Der Sonntagsraser: Wir haben es eilig

Es war der Renner der Woche. Baden-Württembergs grüner Umweltminister Franz Untersteller, wurde auf der Autobahn zwischen Stuttgart und Karlsruhe mit 177 km/h aktenkundig. Erlaubt waren 120. Die Meldung erregte insofern meine besondere Aufmerksamkeit, als ich am selben Wochenende, mit der gleichen Automarke, auf der gleichen Strecke ebenfalls rüstig auf Reisen war. Im Sonntagsfahrer  von letzter Woche („Diese Kolumne ist systemrelevant“) habe ich es ahnungsvoll so beschrieben: „Und siehe da, der Herrgott schickte uns Corona und mir eine am Sonntagmorgen absolut leere Autobahn. Selbst um das notorisch verstopfte Stuttgart herum war es so einsam, als habe Donald Trump den Schwaben zum Abschied eine Neutronenbombe unters Neckarstadion gebettet“.

„Ich hatte es eilig“, gab Untersteller als Entschuldigung zu Protokoll, womit der erste Unterschied zu meiner Fahrt bereits umrissen ist: Ich hatte es nicht eilig. Ich hatte einfach nur Spaß. Bin ja auch kein Minister. Der zweite Unterschied: Er wurde erwischt. Ich nicht. Bin ja auch kein Trottel. Das liegt offenbar an meiner jahrzehntelangen Kenntnis der Strecke zwischen Stuttgart und Karlsruhe, die nicht nur die bergige Topografie einschließt sondern auch das kantige Wesen der dort diensthabenden Autobahnpolizei.  

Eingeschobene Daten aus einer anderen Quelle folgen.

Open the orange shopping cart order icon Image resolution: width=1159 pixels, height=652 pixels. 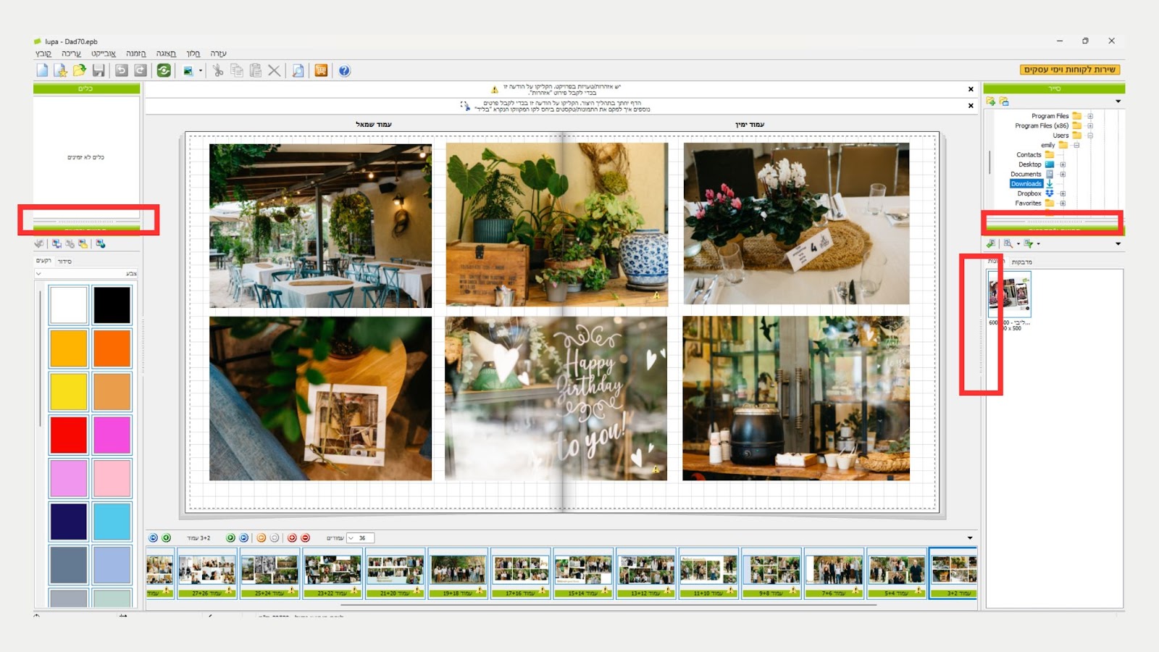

Die dreispurig ausgebaute Teilstrecke führt hinter Heimsheim über eine Kuppe und von da an kurvt man bergab wie beim Riesenslalom auf dem Hahnenkamm. 177 km/h – der Tachometer dürfte etwa Tempo 200 anzeigen – zeugen hier von unbedingtem Siegeswillen, zumal Untersteller als Tischtennisspieler (TTF Neckarhausen in der Kreisklasse C) über gute Reaktionszeiten und Reflexe verfügt. Auf der Seite des Tischtennisverbandes Baden-Württemberg  heißt es in einem dem Minister gewidmeten Bericht: „Sport ist ein idealer Spielraum für nachhaltiges Handeln: Energie, Ehrgeiz, Engagement, Teamgeist und unterschiedlichste Talente treffen hier zusammen.“ 

Im idealen Spielraum hinter Heimsheim trafen zusammen: Ein ehrgeiziger Umweltminister, sein Audi mit unschlagbarem Verbrennungsmotor und zwei engagierte Diensthabende der Autobahnpolizei mit Teamgeist. Letztere haben dort in einer gesperrten Zufahrt ein Stammplätzchen und verzögern den Verkehr wie der Juchtenkäfer Stuttgart 21. Wenn sie gerade kein Pingpong spielen, lauern sie mit laufendem Motor und einer Laserpistole olympiaverdächtigen Verkehrsteilnehmern auf und bitten sie umgehend und nachhaltig zur Kasse. Ich salutiere immer freundlich, wenn ich da vorbeikomme und hole dann zukunftsfähig Schwung für den nächsten Berg. Eilig bin ich aber nicht. Deshalb habe ich auch keine Bio-Tomaten auf den Augen, sondern erspähe die endemische Juchtenkäfer-Population rechtzeitig am Wegesrand. Untersteller war offensichtlich alleine unterwegs, sonst hätte ihn vielleicht der Beifahrer auf die dräuende Gefahr aufmerksam gemacht. Außerdem hätte er dann behaupten können, die Geschwindigkeitsgrenze gelte seiner Ansicht nach pro Person.

Hummer aus Hamburg

Stattdessen tat er brav kund: „Das ist natürlich kein Kavaliersdelikt, wenn man so deutlich über der vorgeschriebenen Geschwindigkeit unterwegs ist, wie ich es war.“ Ich finde, damit bleibt er entschieden hinter den Möglichkeiten kreativer Zerknirschung zurück. Vielleicht hätte er angeben sollen, er habe "im Rahmen eines humanitären Einsatzes" Gas gegeben respektive fehlgetreten, so wie dieser Hummer aus Hamburg

Dem schnellen Untersteller klebt die Fahrt jetzt jedenfalls an der Sohle wie einem Bundespolizisten die Scheiße im Hambacher Forst. Denn das einzige, was Heuchler einem anderen Heuchler wirklich übelnehmen, ist nicht der Fehltritt an sich, sondern die Tatsache, dass er sich beim Heucheln erwischen lässt. Der schnelle Untersteller, die beschwingte Käßmann, der zweigleisige Seehofer, sie alle fielen Verkehrsdelikten anheim. Bill Clinton ebenfalls, aber der spielte nicht beim TTF Neckarhausen in der Kreisklasse C. Ich finde die kleine Heuchelei zwischendurch ehrlich gesagt gar nicht so schlimm. Denn die Damen und Herren richten mit ihren Ausflügen ins Menschliche meist deutlich weniger Schaden an als auf Dienstfahrt. Das gefährliche sind nicht die kleinen Heucheleien, sondern die großen Lügen, die sie selbst glauben.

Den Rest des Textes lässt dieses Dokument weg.